20 Ille autem dixit: Iudaeis convenit rogare te, ut crastina die producas Paulum in concilium, quasi aliquid certius inquisituri sint de illo:
20 O sobrinho de Paulo respondeu: “Alguns judeus pedirão que o senhor apresente Paulo diante da reunião do conselho amanhã, fingindo que desejam obter mais informações.
21 tu vero ne credideris illis, insidiantur enim ei ex eis viri amplius quam quadraginta, qui se devoverunt non manducare, neque bibere donec interficiant eum: et nunc parati sunt, expectantes promissum tuum.
21 Não acredite neles. Há mais de quarenta homens emboscados para matar Paulo. Juraram solenemente, sob pena de castigo divino, que não comeriam nem beberiam antes de matá-lo. Estão de prontidão, apenas esperando sua permissão”.
22 Tribunus igitur dimisit adolescentem, praecipiens ei ne cui loqueretur quoniam haec nota sibi fecisset.
22 O comandante despediu o rapaz e o advertiu: “Não deixe ninguém saber que você me contou isso”.

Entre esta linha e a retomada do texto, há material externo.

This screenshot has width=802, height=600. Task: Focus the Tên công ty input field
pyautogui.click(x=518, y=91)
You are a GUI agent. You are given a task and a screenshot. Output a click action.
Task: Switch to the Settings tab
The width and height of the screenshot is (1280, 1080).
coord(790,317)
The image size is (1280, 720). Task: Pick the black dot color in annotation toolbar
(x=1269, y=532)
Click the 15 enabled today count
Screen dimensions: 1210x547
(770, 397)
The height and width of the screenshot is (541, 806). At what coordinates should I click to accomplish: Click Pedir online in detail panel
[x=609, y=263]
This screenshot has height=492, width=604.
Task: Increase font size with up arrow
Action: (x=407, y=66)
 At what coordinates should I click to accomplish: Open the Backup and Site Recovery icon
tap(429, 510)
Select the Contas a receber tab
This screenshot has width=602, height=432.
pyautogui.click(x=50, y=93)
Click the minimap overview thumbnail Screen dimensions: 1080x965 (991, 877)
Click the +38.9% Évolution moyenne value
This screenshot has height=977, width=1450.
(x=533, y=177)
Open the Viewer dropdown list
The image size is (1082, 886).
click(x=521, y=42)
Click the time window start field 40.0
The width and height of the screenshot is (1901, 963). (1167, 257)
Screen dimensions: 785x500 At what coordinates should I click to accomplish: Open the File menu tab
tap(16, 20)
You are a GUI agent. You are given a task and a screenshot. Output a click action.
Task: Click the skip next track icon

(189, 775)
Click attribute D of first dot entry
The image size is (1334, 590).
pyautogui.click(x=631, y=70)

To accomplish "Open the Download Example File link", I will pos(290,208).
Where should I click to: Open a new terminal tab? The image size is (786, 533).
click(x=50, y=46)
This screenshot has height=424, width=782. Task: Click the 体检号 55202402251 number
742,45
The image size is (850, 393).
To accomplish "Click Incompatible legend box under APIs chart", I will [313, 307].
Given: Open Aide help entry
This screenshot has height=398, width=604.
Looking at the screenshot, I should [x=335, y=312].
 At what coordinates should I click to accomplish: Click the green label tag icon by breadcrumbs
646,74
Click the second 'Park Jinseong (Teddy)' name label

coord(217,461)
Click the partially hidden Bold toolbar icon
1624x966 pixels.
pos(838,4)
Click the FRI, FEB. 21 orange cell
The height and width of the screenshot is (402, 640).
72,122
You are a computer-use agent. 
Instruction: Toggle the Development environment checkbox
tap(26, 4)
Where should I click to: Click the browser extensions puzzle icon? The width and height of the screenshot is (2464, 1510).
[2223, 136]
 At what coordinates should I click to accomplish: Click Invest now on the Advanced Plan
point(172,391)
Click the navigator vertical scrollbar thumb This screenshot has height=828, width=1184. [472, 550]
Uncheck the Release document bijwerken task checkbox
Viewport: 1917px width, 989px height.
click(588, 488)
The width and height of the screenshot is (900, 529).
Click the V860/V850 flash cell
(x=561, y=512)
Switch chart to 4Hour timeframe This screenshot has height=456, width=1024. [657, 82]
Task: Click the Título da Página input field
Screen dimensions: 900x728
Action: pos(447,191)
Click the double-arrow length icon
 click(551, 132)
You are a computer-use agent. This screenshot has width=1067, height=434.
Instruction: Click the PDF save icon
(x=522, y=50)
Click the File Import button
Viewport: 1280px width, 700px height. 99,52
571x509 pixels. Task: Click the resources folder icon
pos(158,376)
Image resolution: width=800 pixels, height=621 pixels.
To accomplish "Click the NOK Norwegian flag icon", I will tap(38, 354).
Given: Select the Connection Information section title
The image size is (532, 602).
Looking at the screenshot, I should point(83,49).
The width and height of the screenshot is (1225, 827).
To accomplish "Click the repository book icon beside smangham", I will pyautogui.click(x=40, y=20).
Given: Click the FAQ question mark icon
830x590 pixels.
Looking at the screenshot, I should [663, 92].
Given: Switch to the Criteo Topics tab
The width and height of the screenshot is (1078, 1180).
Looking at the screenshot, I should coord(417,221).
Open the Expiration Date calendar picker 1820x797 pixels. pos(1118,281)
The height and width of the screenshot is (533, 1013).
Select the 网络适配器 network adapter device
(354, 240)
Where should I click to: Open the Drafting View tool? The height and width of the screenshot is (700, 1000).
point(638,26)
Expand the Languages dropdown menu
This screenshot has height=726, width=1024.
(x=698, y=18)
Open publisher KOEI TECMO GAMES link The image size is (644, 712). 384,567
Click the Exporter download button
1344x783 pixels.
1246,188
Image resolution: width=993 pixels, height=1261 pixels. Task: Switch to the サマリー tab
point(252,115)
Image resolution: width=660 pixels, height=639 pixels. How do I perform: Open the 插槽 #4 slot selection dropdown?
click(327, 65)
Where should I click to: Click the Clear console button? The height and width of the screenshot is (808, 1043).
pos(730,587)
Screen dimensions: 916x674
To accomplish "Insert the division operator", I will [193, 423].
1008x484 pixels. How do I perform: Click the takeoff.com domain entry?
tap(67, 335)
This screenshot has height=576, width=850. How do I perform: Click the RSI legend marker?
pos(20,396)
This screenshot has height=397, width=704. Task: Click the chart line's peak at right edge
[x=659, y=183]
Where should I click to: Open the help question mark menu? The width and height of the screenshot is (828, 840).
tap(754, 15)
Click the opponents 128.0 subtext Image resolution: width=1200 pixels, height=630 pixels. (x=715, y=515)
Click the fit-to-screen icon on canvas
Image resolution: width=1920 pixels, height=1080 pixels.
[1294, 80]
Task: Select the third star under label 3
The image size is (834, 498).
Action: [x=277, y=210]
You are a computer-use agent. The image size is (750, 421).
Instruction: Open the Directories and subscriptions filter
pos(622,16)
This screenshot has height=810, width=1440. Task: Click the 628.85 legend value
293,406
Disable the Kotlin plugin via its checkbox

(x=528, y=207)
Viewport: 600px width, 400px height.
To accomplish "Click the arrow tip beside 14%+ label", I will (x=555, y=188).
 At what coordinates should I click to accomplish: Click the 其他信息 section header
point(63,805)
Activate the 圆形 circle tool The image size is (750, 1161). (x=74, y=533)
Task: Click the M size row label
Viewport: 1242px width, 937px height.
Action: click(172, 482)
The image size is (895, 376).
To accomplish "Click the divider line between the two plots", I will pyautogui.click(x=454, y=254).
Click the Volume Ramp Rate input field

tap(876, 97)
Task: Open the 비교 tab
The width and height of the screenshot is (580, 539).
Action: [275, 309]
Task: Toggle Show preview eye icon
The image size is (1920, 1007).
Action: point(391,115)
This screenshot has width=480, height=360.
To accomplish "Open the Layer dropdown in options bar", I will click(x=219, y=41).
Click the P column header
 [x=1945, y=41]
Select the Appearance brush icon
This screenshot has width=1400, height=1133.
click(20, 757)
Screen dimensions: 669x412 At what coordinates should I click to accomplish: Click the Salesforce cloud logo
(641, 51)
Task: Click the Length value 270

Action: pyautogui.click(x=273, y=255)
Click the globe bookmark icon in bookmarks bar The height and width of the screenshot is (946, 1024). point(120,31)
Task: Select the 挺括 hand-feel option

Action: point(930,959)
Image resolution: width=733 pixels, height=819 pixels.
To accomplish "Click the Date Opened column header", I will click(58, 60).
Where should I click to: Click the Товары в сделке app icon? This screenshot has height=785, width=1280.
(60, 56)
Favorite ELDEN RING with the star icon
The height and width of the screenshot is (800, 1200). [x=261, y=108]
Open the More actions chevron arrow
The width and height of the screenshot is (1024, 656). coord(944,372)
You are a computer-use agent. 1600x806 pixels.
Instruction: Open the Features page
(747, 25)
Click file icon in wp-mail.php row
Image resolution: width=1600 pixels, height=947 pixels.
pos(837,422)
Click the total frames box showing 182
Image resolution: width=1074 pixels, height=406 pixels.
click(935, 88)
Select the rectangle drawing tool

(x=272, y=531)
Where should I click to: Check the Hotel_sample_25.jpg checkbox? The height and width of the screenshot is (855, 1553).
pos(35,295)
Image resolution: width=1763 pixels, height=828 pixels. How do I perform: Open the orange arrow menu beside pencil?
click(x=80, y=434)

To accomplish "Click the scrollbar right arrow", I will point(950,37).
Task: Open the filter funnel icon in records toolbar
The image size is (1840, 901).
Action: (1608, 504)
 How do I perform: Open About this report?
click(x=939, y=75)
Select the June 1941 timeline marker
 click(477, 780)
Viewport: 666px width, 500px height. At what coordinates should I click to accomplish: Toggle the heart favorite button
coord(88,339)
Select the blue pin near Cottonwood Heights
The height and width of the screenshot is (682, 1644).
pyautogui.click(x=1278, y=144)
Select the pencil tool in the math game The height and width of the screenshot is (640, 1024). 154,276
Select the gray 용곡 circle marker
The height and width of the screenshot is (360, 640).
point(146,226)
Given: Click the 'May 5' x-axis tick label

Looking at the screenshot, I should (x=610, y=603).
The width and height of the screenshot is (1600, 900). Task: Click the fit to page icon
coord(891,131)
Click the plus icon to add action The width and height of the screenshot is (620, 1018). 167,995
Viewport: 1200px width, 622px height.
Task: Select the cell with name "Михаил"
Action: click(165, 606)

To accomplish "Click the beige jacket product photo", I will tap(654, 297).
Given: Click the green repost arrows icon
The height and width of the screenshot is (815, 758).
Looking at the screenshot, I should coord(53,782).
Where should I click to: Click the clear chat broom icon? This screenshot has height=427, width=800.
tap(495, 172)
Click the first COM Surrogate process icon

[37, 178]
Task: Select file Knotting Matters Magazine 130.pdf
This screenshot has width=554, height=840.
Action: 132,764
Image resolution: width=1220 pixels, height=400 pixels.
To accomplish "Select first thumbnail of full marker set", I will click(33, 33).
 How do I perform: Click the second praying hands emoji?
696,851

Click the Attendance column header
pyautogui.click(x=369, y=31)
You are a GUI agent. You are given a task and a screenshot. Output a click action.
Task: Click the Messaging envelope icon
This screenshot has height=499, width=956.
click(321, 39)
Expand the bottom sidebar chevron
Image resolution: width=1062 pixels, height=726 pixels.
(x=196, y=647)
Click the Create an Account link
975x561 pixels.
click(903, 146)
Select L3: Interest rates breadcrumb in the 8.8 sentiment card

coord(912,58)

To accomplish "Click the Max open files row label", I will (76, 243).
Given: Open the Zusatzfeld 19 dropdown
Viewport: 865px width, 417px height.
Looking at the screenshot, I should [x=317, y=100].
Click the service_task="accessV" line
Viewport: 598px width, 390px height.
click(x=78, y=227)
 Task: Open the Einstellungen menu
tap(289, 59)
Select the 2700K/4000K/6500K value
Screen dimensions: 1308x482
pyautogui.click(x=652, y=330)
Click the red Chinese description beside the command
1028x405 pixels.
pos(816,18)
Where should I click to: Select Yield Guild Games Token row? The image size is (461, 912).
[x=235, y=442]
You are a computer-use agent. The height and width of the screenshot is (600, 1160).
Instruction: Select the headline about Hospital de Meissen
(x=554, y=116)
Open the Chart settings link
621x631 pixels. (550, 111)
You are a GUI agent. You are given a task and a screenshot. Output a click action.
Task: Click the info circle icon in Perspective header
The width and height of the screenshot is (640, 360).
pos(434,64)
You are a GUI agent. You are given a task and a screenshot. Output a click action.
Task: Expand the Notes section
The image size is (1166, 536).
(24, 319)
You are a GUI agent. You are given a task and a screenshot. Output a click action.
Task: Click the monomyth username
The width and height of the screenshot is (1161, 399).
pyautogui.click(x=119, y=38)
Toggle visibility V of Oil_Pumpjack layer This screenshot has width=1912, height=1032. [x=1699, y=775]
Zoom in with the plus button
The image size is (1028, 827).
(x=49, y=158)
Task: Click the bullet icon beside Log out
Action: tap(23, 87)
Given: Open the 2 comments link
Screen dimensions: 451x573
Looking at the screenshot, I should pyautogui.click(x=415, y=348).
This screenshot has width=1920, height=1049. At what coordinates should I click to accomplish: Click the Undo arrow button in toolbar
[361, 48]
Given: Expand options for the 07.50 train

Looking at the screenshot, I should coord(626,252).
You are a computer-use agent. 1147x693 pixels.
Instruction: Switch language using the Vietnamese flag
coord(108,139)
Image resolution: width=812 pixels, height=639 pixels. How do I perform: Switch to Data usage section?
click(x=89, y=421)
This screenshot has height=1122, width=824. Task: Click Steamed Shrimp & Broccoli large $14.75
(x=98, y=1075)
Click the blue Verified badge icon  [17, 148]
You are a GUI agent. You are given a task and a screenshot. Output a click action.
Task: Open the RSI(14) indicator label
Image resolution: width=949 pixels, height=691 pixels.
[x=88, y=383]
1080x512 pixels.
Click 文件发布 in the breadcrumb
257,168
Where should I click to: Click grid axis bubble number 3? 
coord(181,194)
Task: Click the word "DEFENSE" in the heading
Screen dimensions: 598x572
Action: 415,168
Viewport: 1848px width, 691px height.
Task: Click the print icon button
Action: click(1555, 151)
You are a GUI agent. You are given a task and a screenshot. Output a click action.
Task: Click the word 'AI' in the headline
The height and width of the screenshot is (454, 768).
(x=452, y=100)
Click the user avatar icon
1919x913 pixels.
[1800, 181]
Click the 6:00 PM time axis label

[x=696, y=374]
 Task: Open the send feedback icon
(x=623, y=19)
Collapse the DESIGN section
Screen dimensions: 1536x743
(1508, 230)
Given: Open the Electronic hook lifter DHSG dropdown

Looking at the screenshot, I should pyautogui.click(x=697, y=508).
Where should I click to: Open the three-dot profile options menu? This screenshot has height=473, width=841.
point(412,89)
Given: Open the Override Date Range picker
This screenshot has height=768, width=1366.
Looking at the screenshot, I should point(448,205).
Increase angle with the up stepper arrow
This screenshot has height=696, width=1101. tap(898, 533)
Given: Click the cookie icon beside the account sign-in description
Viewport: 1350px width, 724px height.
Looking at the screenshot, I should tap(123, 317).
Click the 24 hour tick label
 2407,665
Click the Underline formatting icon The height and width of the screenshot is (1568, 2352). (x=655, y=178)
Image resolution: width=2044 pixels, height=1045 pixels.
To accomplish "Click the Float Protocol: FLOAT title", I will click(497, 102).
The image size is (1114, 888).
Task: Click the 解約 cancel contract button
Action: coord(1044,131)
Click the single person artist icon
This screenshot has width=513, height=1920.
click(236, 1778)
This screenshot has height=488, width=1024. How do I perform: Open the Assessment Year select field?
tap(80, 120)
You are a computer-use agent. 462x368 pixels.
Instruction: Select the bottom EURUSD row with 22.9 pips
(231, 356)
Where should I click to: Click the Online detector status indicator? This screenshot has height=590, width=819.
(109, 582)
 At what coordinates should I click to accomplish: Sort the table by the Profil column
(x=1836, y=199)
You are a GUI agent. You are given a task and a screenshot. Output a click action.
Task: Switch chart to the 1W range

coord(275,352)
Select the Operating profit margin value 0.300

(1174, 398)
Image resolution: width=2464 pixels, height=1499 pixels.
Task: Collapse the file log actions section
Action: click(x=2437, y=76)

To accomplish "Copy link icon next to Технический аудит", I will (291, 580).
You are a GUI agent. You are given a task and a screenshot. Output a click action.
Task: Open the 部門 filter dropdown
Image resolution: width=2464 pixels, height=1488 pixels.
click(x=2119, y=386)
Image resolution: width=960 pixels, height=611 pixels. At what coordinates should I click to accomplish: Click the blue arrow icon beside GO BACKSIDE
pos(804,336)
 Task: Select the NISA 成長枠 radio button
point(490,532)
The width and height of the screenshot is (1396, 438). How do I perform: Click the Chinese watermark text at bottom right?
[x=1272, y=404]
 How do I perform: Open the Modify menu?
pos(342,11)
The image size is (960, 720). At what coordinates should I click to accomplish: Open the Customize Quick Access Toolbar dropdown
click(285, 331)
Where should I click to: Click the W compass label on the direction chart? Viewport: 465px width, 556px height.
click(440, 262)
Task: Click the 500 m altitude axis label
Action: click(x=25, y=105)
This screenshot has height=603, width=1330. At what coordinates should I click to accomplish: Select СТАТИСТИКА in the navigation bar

23 Et vocatis duobus Centurionibus, dixit illis: Parate milites ducentos ut eant usque Caesaream, et equites septuaginta, et lancearios ducentos a tertia hora noctis:
23 Então o comandante chamou dois de seus oficiais e ordenou: “Preparem duzentos soldados para partir a Cesareia hoje às nove da noite. Levem também duzentos lanceiros e setenta soldados a cavalo.
24 et iumenta praeparate ut imponentes Paulum, salvum perducerent ad Felicem praesidem,
24 Providenciem um cavalo para Paulo e levem-no em segurança ao governador Félix”.
25 (Timuit enim ne forte raperent eum Iudaei, et occiderent, et ipse postea calumniam sustineret, tamquam accepturus pecuniam)
25 Em seguida, escreveu a seguinte carta ao governador:
26 scribens ei epistolam continentem haec: CLAUDIUS Lysias optimo Praesidi, Felici salutem.
26 “De Cláudio Lísias ao excelentíssimo governador Félix. Saudações.
27 Virum hunc comprehensum a Iudaeis, et incipientem interfici ab eis, superveniens cum exercitu eripui, cognito quia Romanus est:
27 “Este homem foi capturado por alguns judeus que estavam prestes a matá-lo quando cheguei com meus soldados. Ao ser informado de que ele era cidadão romano, transferi-o para um lugar seguro.
28 Volensque scire causam, quam obiiciebant illi, deduxi eum in concilium eorum.
28 Então levei-o diante do conselho supremo dos judeus para investigar o motivo das acusações.
29 Quem inveni accusari de quaestionibus legis ipsorum, nullum vero dignum morte aut vinculis habentem crimen.
29 Não demorei a descobrir que ele era acusado de algo relacionado à lei religiosa, sem dúvida nada que justificasse a pena de morte ou mesmo a prisão.
30 Et cum mihi perlatum esset de insidiis, quas paraverant illi, misi eum ad te denuncians: et accusatoribus ut dicant apud te, Vale.
30 Fui informado, porém, de uma conspiração para matá-lo e enviei-o de imediato ao senhor. Também informei aos acusadores que devem apresentar suas denúncias diante do senhor”.
31 Milites ergo secundum praeceptum sibi, assumentes Paulum, duxerunt per noctem in Antipatridem.
31 Naquela noite, os soldados cumpriram as ordens que haviam recebido e levaram Paulo até Antipátride.
32 Et postera die dimissis equitibus ut cum eo irent, reversi sunt ad castra.
32 Voltaram à fortaleza na manhã seguinte, enquanto a cavalaria prosseguiu com ele.
33 Qui cum venissent Caesaream, et tradidissent epistolam praesidi, statuerunt ante illum et Paulum.
33 Quando chegaram a Cesareia, apresentaram Paulo e a carta ao governador Félix.
34 Cum legisset autem, et interrogasset de qua provincia esset: et cognoscens quia de Cilicia,
34 O governador leu a carta e perguntou a Paulo de que província ele era. “Da Cilícia”, respondeu Paulo.
35 Audiam te, inquit, cum accusatores tui venerint. Iussitque in praetorio Herodis custodiri eum.
35 “Ouvirei seu caso pessoalmente quando seus acusadores chegarem”, disse o governador. Em seguida, ordenou que Paulo fosse mantido na prisão do palácio que Herodes havia construído.